> [Problem details]
Every line below that contains the word "computer" must be copied.

> [Excerpts from a dataset]
##############################

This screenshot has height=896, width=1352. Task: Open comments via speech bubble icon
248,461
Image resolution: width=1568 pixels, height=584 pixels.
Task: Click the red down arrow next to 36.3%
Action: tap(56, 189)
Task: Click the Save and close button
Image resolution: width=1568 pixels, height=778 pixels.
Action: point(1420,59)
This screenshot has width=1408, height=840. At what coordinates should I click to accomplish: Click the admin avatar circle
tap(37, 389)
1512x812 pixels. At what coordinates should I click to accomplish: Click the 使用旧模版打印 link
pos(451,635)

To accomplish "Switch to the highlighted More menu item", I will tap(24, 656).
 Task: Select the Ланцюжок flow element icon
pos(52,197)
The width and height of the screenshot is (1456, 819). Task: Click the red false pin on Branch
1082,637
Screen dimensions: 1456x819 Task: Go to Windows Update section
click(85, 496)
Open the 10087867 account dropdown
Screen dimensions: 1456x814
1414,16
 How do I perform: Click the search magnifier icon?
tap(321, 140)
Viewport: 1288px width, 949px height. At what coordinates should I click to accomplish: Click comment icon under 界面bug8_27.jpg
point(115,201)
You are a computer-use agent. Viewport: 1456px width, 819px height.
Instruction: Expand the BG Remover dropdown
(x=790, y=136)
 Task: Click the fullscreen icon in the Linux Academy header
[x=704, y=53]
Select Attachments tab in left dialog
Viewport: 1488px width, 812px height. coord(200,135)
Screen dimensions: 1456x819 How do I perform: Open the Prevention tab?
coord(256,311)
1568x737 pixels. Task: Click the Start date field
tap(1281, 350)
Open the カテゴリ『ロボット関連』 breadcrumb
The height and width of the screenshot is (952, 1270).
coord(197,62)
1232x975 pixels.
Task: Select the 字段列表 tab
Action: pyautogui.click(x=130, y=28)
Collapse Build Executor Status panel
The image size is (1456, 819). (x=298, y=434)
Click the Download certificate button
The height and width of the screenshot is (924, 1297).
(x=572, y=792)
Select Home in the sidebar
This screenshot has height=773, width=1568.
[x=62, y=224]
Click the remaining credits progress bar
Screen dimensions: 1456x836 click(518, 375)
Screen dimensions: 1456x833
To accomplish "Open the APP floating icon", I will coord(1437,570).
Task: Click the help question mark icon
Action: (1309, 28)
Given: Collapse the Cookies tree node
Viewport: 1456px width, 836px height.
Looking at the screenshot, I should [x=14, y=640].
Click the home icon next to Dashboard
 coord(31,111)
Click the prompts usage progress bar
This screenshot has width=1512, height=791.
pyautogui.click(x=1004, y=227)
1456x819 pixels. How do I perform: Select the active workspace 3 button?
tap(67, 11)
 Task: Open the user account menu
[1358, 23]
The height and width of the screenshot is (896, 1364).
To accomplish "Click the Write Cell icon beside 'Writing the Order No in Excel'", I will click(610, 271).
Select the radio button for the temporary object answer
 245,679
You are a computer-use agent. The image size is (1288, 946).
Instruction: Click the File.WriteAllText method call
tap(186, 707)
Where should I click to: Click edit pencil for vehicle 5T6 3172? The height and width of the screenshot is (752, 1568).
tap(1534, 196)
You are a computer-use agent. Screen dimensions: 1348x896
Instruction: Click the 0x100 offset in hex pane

##############################

> [Response to the exercise]
You are a computer-use agent. Viewport: 1456px width, 819px height.
You are a computer-use agent. The image size is (1288, 946).
You are a computer-use agent. Screen dimensions: 1348x896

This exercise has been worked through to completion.